ヴィジョンがなく、与えられた業務をこなすだけでは成功は手に入れられないでしょう。ヴィジョン設定が大切なのはこのような理由からです。
起業するにはどうすればいいか。
地域おこし協力隊になって、口を開けて待っていても起業の方法を教えてくれる人はいません。情報は自分でつかみに行きましょう。ここでは基本中の基本をお伝えします。
起業には、個人事業主と法人設立の2つのパターンがあります。
個人事業主:法人を設立せずに個人で事業を営む人のことで、税務署に開業届を提出し、事業の開始を申請することでなることができます。法人のような定款作成や登記手続きなどは不要です。
法人:株主などの出資者が出資をして設立します。出資者は本人だけでも可能です。定款を作成し、公証人役場で承認してもらい、法務局で法人登記をする必要があります。それに伴い設立費用が30万円程度かかります。
法人といっても株式会社、合同会社、NPO法人などいくつか種類があります。詳しくはくま吉も利用している freeeややマネーフォワードで詳しく解説していますので、そちらでご確認ください。
利用料金無料!3ステップで簡単に会社設立 マネーフォワード 会社設立免許取得や許認可申請
例えば、飲食店をやりたい場合などは開業した後に最寄りの保健所にて、飲食店営業届の提出と許可が必要になります。事業内容によって、免許や各種許認可が必要、時間を要する場合があるので情報収集をしっかりと行いましょう。
くま吉の場合は、やりたいことがたくさんあったので、飲食店営業・そうざい製造業・菓子製造業の営業許可を保健所で取得、酒販免許を税務署で取得したよ。(現役後に取得したものもあるよ)
自分のやりたいことをやるために許認可・届け出が必要かどうかは厚生労働省のホームページを確認してみるといいね。
営業規制(営業許可、営業届出)に関する情報|厚生労働省 (mhlw.go.jp)
地域おこし協力隊の活動費の有効活用
地域おこし協力隊の隊員は「活動費」の中で「研修費」を与えられています。これを有効に活用しましょう。研修費を使えば、さまざまなスキルアップや起業に向けた行動を進められます。
各種研修の受講
- 自分の興味のある分野や専門家のセミナー・講習への積極的な参加
- 資格取得に向けたセミナー・講習への参加
- 必要な許認可申請のための研修受講
起業・創業セミナー
例えば、商工会議所などで開催される。

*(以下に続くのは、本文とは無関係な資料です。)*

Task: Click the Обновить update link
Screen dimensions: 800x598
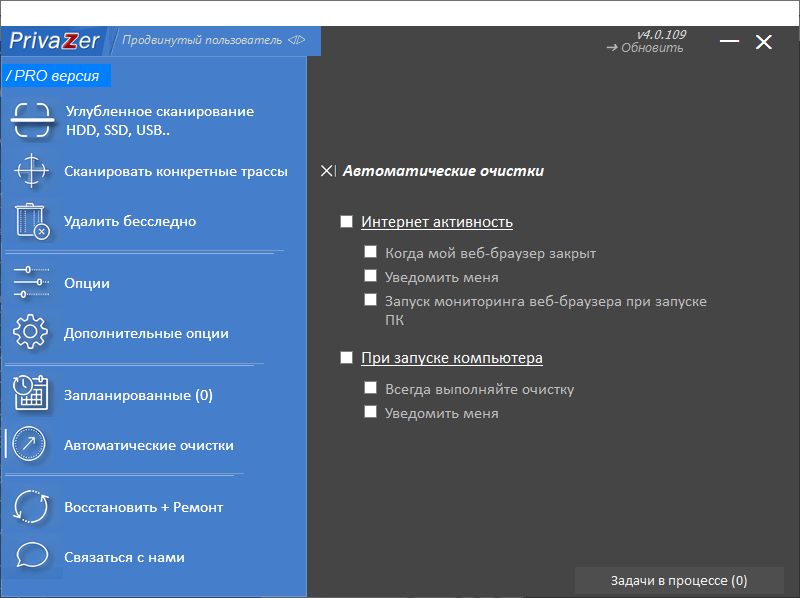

半年~1年のプログラム。創業予定者や創業して間もない方などを対象に、「創業の心構え」や「経営とは何か」など創業の本質に加え、「財務」「販路開拓」「人材育成」に関する知識や具体的なビジネスプラン策定により経営に必要なスキルの習得を目指す内容。様々な支援策や小規模事業者持続化補助金の創業特例を受けられるようになるなど特典もある。

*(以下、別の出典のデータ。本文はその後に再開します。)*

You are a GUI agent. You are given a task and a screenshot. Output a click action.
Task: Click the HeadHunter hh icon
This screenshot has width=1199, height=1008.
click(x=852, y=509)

このとき重要になってくるのが、「地域おこし協力隊の研修費」がいくらで予算計上されているか。
隊員1年目の場合、前年度末3月議会で当該年度の予算が決まるため、その中で研修費の金額も決められている。これが自分の受講したいと考えている研修にかかる費用を払える金額であれば問題ないが、超える場合に自治体として支払えない、場合によっては自腹で行く、あるいは翌年に行くということも出てくる。
勘のいい役場担当者の場合、今挙げたようなセミナーや資格取得に必要な経費がいくらかを概ね把握して予算に挙げている。勘が悪いと、最悪の場合0円という場合も…

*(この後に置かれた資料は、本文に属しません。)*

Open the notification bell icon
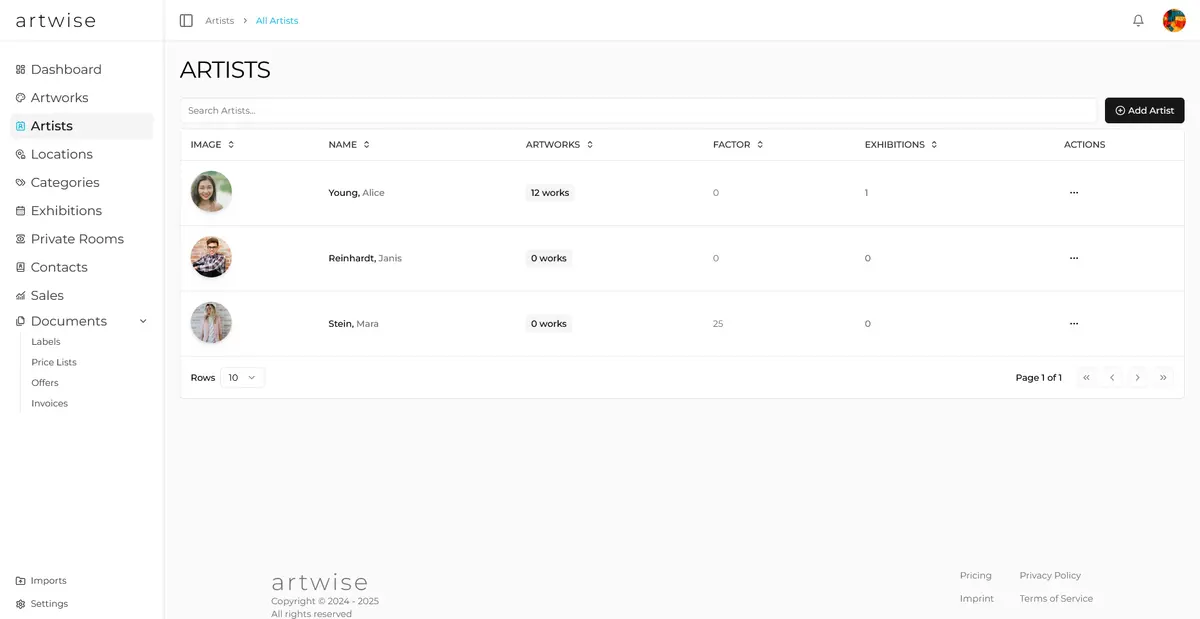Screen dimensions: 1200x619 click(x=1138, y=19)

ここでのポイントは、自分が行きたいという研修や、取りたいと思う資格にかかる費用をあらかじめ計算しておき、役場の担当者に報告して、予算案に組み込んでもらうということ。(タイミングとしては、1年目の10月くらい。予算案作成時期(12月)より前)
計画的な準備、行動が大切ということです。
すべて自腹でやるというのもありですが、地域おこし協力隊として「研修費」をつかう権利を持っているので有効活用しましょう。
通常の業務との両立
くま吉が現役隊員のときは、通常業務(8:30出勤17:15退勤)を行いながら業務時間外で「起業に向けた準備」を進めました。
起業型地域おこし協力隊 という起業に特化した協力隊の制度も生まれています。
起業型地域おこし協力隊とは、地域おこし協力隊の制度のひとつ。地域課題を自らのアイデアで解決し、活性化につなげるような事業づくり、地域での新たなビジネスの創出を目的とした協力隊の制度。ほとんどの場合、自治体との雇用関係はなく、委託契約型か個人事業主として自治体と関わるケースが多い。副業や働き方の自由度が高いのが特徴。
冒頭で例に挙げた「カフェ起業」であれば、起業型地域おこし協力隊にぴったりはまるように思います。
一方で、一般型の地域おこし協力隊の大半は自治体との雇用関係がある。観光振興や特産品開発、ふるさと納税業務への従事で、自治体に課せられた業務(ミッション)に取り組むのが一般的で、市役所職員の基本ルールの下で働きます。
くま吉の場合、通常業務(8:30出勤17:15退勤)をこなしながら、業務時間外で起業の準備を進め、3年目に入ってすぐに会社を設立したよ。
くま吉ができたように、地域おこし協力隊でも起業へつなげることは可能です。
通常の地域おこし協力隊でも起業へつなげることは可能です。
どちらがいいのか気になるので、一般型の地域おこし協力隊と起業型の地域おこし協力隊のメリットデメリットを見ていきましょう
一般型と起業型の地域おこし協力隊のメリット・デメリット
一般型の地域おこし協力隊の場合(くま吉)
メリット
- 一職員という立場がしっかり確保されているため、地域の人からの信頼を得やすい
- そのため地域にしっかり根を張りながら地域課題を解決していきやすい
- 地域課題の解決から、事業化へと結びつけることも可能
- 地域を選びやすい
デメリット
- 起業に対する自治体の理解を得るのに時間を要する
- 通常業務と起業して進めたい事業内容とが全然異なる場合がある
起業型地域おこし協力隊の場合
メリット
- 入る時点で自治体と隊員が「起業」を意識して臨める
- 自由度が高い働き方ができる
デメリット
- 募集している自治体が少ないので、必然的に起業する場所の選択肢が限定される
- 地域課題の解決とやりたいことのミスマッチが起こる可能性がある
以上のように、それぞれのメリットとデメリットがありますが、地域特性や役場の考え方など条件が異なるので、結局どうすればいいかは本人次第と言わざるを得ません。
最終的には「自分がどこで、何をしたいか」です。場所にこだわらずサポートを受けられればいいと考えるか、まずは場所を優先して自分でいろいろ情報を収集しながら通常業務との両立を図るか。
どちらも間違いではありません。自分に合った道がどちらなのか、どのような選択をすれば自分の理想の暮らしや人生を送れるか。そのうえで判断をして決めていけばいいでしょう。
地域おこし協力隊は、あくまでも通過点。でもその通過点をどうするかがとても大切だよね。地域と自分にとって、最もいい形で過ごせることがその後につながっていく。そんな未来を描いていきたいね。